Now, the third, and it seems that everyone's finally waking up to this, even though I always try to point this out to clients, is FDIC insurance. When you put your money in a bank, right now, if it's an individual account, you only have $250,000 of FDIC insurance, meaning that up to the first $250,000 in cash in your account, you are insured by the Federal Deposit Insurance Corporation, FDIC, if you have $250,001, or more, that $1 plus is no longer insurance is at risk in case of a bank failure, if it's a joint account, husband and wife. So that's $250K each goes up to 500,000. But the whole point is people, we have to understand that these insurances exist. And if you have deposits that are higher, you are taking on risk, there is risk in everything in life. If you don't want to keep your money in a bank, you can keep your money in cash in your house, which has a risk to the bank of storing your money. So we have to understand that in everything we do in life, there's certain risks, and we have to understand what those risks are. And if you do not understand what those risks are, find someone that can help you out.
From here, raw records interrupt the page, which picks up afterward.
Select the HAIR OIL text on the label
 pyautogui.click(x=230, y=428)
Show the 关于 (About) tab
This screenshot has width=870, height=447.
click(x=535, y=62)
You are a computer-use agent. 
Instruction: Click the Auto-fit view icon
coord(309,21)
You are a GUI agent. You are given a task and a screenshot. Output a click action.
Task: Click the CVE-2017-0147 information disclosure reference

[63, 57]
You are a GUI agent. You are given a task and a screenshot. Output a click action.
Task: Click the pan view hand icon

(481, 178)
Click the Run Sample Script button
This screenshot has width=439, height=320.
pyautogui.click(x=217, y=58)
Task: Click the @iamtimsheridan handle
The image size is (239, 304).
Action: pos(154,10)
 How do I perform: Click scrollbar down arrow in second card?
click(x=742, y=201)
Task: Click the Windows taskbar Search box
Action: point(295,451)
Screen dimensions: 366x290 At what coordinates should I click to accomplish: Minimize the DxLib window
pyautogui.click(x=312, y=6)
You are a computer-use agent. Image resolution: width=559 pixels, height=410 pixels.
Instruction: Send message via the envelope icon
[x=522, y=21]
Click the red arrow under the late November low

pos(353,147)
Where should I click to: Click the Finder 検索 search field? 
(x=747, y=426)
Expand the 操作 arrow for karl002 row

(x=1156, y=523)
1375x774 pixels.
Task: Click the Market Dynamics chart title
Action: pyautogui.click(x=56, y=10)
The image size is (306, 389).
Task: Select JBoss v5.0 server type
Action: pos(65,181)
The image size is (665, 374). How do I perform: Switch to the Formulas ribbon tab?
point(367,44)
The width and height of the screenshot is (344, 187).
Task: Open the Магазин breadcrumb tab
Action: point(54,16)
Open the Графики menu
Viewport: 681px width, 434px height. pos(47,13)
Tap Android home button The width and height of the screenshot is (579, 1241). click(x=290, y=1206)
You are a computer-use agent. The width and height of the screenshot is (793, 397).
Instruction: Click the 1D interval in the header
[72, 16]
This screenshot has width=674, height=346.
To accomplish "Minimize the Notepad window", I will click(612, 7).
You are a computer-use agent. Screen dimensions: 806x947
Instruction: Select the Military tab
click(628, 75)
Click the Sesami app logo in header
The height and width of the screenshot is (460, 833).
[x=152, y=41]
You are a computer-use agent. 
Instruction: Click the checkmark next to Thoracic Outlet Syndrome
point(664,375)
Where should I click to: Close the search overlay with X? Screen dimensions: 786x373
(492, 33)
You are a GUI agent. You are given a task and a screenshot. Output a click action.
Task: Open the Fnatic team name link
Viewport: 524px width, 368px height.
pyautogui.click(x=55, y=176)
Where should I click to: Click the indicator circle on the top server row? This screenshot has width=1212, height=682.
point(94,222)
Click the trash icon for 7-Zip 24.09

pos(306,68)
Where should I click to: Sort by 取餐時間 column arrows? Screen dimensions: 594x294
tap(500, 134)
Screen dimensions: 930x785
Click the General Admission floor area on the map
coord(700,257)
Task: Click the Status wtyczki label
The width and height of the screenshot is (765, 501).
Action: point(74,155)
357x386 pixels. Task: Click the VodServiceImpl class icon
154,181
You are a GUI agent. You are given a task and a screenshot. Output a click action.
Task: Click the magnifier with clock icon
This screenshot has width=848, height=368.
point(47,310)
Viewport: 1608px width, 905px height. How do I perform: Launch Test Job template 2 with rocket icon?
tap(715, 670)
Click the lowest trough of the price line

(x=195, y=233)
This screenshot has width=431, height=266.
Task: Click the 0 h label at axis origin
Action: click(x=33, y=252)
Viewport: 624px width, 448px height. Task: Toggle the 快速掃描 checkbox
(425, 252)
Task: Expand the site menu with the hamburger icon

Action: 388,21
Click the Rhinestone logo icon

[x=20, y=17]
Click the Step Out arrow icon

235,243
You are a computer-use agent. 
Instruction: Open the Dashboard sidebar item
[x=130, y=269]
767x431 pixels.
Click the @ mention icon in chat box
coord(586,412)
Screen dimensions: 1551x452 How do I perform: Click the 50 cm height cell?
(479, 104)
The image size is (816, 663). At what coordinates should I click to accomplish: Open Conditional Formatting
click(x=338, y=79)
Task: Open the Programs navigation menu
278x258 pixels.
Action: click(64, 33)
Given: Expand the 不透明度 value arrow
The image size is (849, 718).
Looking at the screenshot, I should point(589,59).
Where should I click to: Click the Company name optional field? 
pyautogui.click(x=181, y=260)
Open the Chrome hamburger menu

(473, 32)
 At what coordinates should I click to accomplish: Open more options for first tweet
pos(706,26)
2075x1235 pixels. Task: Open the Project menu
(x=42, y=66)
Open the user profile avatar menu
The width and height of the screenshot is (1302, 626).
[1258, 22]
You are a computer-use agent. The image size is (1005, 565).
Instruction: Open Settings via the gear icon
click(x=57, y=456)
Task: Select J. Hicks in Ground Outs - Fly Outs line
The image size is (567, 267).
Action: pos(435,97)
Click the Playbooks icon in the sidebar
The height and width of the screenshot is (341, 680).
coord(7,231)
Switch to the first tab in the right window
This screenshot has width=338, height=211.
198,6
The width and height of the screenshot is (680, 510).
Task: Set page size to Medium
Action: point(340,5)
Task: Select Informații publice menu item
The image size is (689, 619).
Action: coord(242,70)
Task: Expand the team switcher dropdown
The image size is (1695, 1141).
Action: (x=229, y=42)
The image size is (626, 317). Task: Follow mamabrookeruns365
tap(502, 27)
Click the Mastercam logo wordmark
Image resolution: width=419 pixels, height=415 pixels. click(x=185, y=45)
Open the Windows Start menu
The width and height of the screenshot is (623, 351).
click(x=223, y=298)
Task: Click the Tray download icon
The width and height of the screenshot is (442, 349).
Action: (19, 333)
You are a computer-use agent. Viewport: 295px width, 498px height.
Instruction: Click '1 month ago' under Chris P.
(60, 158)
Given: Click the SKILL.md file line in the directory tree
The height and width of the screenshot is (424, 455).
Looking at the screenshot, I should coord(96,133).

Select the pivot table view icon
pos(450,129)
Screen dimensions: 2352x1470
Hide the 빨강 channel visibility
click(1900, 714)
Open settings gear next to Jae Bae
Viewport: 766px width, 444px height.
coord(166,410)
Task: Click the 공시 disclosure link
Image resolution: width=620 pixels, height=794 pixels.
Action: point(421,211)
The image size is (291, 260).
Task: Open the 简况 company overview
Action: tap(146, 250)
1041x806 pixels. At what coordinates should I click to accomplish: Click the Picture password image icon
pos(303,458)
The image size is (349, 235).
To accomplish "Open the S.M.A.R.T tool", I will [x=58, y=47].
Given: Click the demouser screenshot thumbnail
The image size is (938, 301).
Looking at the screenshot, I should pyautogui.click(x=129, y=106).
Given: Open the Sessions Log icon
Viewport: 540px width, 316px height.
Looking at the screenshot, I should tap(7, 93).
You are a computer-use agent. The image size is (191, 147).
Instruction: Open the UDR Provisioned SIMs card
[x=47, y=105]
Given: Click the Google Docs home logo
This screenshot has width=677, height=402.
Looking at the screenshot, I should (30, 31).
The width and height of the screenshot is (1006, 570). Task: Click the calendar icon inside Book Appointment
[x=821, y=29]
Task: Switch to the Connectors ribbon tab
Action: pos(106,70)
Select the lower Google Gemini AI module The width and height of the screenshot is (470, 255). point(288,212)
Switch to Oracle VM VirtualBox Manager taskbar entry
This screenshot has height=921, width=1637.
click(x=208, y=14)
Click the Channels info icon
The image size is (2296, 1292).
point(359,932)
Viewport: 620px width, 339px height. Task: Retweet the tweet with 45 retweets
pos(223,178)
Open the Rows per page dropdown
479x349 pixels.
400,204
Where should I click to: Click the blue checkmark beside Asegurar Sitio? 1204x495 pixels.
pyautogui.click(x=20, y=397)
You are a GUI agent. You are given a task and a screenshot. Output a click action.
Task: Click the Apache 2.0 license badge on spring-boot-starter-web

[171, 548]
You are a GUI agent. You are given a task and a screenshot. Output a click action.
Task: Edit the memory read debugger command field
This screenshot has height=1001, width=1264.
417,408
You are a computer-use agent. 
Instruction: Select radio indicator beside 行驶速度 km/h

The fourth important key point here is something I stressed all the time and talked about on previous shows is that boring, is beautiful. A lot of people poopoo, the fact that you can have diversification in your client base and your asset base in your investments. Silicon Valley Bank had minimal diversification. A lot of their banks, a lot of their clients were all in the same sector and had all the same makeup. Maybe they were giving loans to 1000s of different people or deposits from 1000s of different people. But they were all the same person. At the end of the day. They all worked in venture capital tech, life sciences, similar types of business models where they're not really making money, and you have to hope they make money. These are sexy industries, but they have risk again, understand your risk and understand that boring a lot of times is beautiful. When you have a bank that simply takes in a loan, sorry, takes in deposits and makes loans. It might be boring, it might not go to the moon. But you shouldn't also wake up the next day and be worried that you're not going to get your money out. Same thing with investing, focusing on the most profitable businesses. It's not rocket science, it's definitely not sexy. But if a bunch of the most profitable businesses go down, are we really worried that every single profitable business in the world is going to go on there? Probably not. So this is probably more of an opportunity to then buy more versus if you buy a business that makes no money, or has high concentration, or makes or has a weird business model. If it goes down, what are you going to do? You're not You're stuck? Are you really going to put more money into that? No, because you'd have no clue what they're doing, and they're not making any money. So again, boring is beautiful.
Those four key points:
So with that said, I'm gonna wrap up episode 15 of The Big Bo $how. I hope you liked it, hoped you understood and got some knowledge from the show.
And I will wrap up this show as I do every show, saying to live a life of integrity. Always obtaining knowledge. And always live a life that you're passionate about.